The official categories for these two winning entries are identified as:
Bibliographies / Booklists / Materials Promoting Collections - print category: 
Things With Wings Booklist Brochure,” $6 - $20 million budget category
Calendars of Events / Newsletters - electronic category:
THINK... Spring 2013  Newsletter & Program Guide,” $6 - $20 million budget category 

Considering there were 345 entries submitted by both public and private libraries nationwide and that contest committee chairs typically have entries judged by a panel of design, marketing communications and public relations professionals rather than librarians, it is an honor to be recognized for the design work I do on behalf of the library district I serve in Alachua County, Florida. A link to the winning issue (and other issues) of THINK... newsletter can be found here: http://www.aclib.us/think-archive .

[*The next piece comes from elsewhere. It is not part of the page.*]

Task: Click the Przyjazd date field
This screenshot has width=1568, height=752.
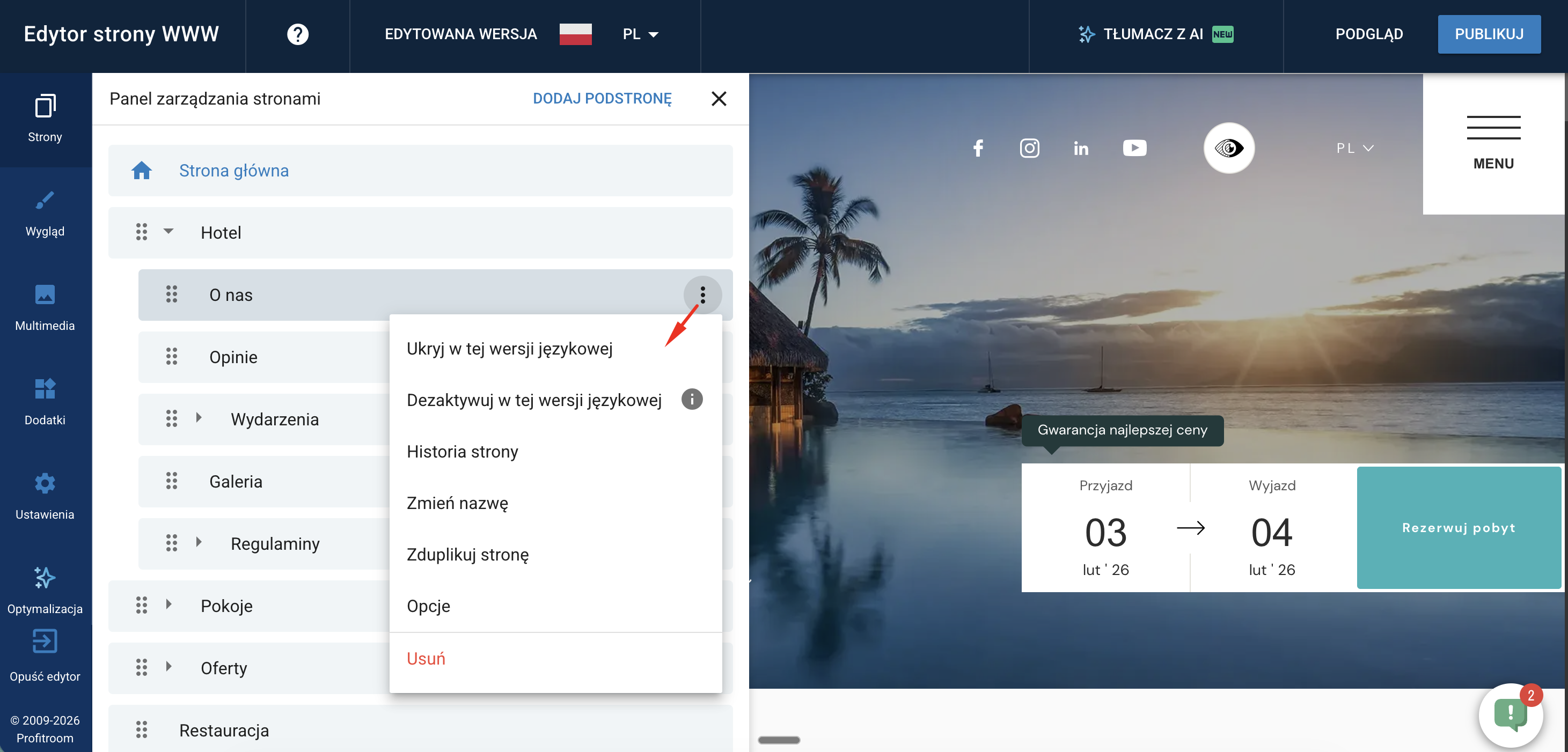Action: click(x=1105, y=529)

Winning entries will be on display June 29, from 11:00am-1:30pm at the PR Xchange event which is part of the American Library Association annual conference, this year being held in Las Vegas. And, although I won't be personally in attendance, award certificates will be presented during the Best of Show Ceremony that same Sunday. The event provides an opportunity for visitors to browse through, be inspired by, and take home publicity materials offered by libraries around the country.

The annual Best of Show at PR Xchange recognizes the very best public relations materials produced by libraries in the past year. Entries will be evaluated based on content, originality, and design by a team of experts in public relations, graphic design, communications, and marketing who select the winner(s) in each category. The Best of Show Awards are sponsored by the Library Leadership Administration and Management Association's Public Relations and Marketing Section and are overseen by the PR XChange Committee. More information about the PR Xchange can be read here: http://www.ala.org/llama/awards/prxchange_bestofshow

In 2013, winning entries were posted on Flickr by the committee at https://www.flickr.com/photos/97060948@N06/sets/ (of which I had one winning entry that year also). So with that in mind, I anticipate the same might take place for these 2014 Best of Show winners as well.

Brochure exterior cover and interior panel views (placed on tan background for better viewing of dimensions).